In those times of change, those gaps when the self becomes shattered or transparent (I can see through it), I tend to be disoriented, off track from my usual bent, and literally just upset. When a loved one dies, it is like this. Those times when we have lost our normal compass, however upsetting, are actually (at least for me) refresher courses in how to be alive, how to live, so they should be treasured, not feared. This is what I try to tell myself, but there is no one listening, because my usual self is exactly what has been shattered and gone missing.
During these time-outs, when I have fallen off my normal groove (or rut) and am once again a free agent for a day or part of a day, even a week, or, as has happened recently, many months. I no longer care about what I usually care about, and find myself losing interest in avenues I have been fiercely traveling up to that point. I am suddenly alone and, as the bard said, "with no direction known." And we all go through these times. I am at a loss, but of what?
If I look carefully, it is not so much that anything is lost (at least not permanently), as it is that I have momentarily let go of my death-grip on what 'I' think is reality and am forced to do a little free fall, like it or not. I love this quote of Chögyam Trungpa Rinpoche:
"The bad news is you’re falling through the air, nothing to hang on to, no parachute. The good news is there’s no ground."
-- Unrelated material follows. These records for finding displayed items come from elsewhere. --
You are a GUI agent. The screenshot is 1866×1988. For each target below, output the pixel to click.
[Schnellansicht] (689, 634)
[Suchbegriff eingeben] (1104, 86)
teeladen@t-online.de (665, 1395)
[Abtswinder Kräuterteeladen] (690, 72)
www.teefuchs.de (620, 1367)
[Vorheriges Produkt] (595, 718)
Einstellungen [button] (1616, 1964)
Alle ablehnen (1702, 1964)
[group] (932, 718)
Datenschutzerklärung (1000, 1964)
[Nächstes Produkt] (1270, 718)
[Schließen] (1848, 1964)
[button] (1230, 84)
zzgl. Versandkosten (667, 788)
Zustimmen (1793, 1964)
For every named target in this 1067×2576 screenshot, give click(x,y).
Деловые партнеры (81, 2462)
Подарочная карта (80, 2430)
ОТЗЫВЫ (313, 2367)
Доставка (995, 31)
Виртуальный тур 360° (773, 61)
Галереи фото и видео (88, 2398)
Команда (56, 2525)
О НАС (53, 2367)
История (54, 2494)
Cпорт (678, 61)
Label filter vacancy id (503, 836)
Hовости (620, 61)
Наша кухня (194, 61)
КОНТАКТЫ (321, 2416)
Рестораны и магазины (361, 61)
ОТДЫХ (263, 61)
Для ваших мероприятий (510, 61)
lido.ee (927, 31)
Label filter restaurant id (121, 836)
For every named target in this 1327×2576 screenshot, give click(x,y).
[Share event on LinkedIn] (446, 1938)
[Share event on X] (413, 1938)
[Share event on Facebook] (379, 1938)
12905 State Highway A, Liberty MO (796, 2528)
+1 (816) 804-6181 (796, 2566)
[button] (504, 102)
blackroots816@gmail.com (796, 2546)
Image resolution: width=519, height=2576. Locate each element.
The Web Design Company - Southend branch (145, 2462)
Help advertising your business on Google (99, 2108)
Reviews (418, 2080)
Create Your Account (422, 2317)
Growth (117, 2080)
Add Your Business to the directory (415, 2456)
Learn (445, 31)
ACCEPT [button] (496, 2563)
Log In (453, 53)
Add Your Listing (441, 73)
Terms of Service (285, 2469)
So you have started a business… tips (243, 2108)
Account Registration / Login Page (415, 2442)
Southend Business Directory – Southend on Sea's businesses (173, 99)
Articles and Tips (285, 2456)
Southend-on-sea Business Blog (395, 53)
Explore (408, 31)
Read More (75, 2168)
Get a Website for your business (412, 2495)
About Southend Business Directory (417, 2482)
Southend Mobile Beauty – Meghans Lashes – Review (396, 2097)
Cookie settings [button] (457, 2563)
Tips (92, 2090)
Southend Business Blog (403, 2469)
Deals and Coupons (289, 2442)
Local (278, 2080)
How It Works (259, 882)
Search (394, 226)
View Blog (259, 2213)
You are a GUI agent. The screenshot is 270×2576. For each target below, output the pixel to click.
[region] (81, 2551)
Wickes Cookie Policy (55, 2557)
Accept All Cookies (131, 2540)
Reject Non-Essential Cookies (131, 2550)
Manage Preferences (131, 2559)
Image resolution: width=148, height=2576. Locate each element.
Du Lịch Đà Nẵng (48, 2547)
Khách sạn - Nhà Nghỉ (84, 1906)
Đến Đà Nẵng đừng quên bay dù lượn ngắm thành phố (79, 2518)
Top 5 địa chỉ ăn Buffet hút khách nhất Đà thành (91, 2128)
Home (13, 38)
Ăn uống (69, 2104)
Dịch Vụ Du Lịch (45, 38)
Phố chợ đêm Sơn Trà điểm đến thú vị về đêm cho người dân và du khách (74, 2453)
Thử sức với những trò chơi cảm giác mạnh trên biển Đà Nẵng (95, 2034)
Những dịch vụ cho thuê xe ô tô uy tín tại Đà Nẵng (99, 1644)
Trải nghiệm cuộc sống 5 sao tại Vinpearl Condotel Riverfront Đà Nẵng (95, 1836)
Those times when our self-image gets shattered (and we all have them) are like that, a free fall, but one we not only recover from, but we come back refreshed and better able to manage life than before 'IF' we will relax and just let it happen. After all, it is happening.
Of course if I struggle against change, as my first dharma teacher taught me, I am like the Cling Peach, where the pit tears off flesh as it is removed. With the Freestone Peach, the pit just naturally pops out. I thought about that one for years. I have always liked the Freestone variety myself.
The moral of this little story is that we do recover; the self re-animates and does come back, warts and all. We all-too-soon become our old (or slightly modified) self again. And although for most of us this out-of-the-body experience is a terrifying (and usually relatively brief) ride, it is something I am slowly learning to treasure, not fear. Sure, it is disorienting, but it may be my only opportunity to get outside myself long enough to actually learn something new and get away from my constant dialogue with none other than our own self, for the self is all about (you guessed it) only itself. There is more to life than that rat race.
So, when we vacate (vacation) and this loss of self happens, I try to tell myself to have faith, to lean back and feel the breeze when I am in freefall, and to just let it happen. I know my normal self will come back sometime, just as the Sun comes back each morning. You can count on that. In fact, it is unavoidable. However at the time, the emptiness freefall can be deafening.
In this world, not all is as it appears. Things sometimes can be upside down from what they look like. In retrospect those self-shattering moments are more of a blessing than a curse. My guess is that enlightenment, if I ever get there, is learning to enjoy the freefall more than my normal ignorance of it. In other words:
It is only in the last few days that I have begun to realize that I am coming out of a time of immersion in the cosmic ether, one that has gone on now for many months. And the instant I find my self finally taking control again, at that very moment I simultaneously realize, like the fly who has just stepped into the spider's web, that this familiar sense of myself that I have been missing is a trap I just stepped back into.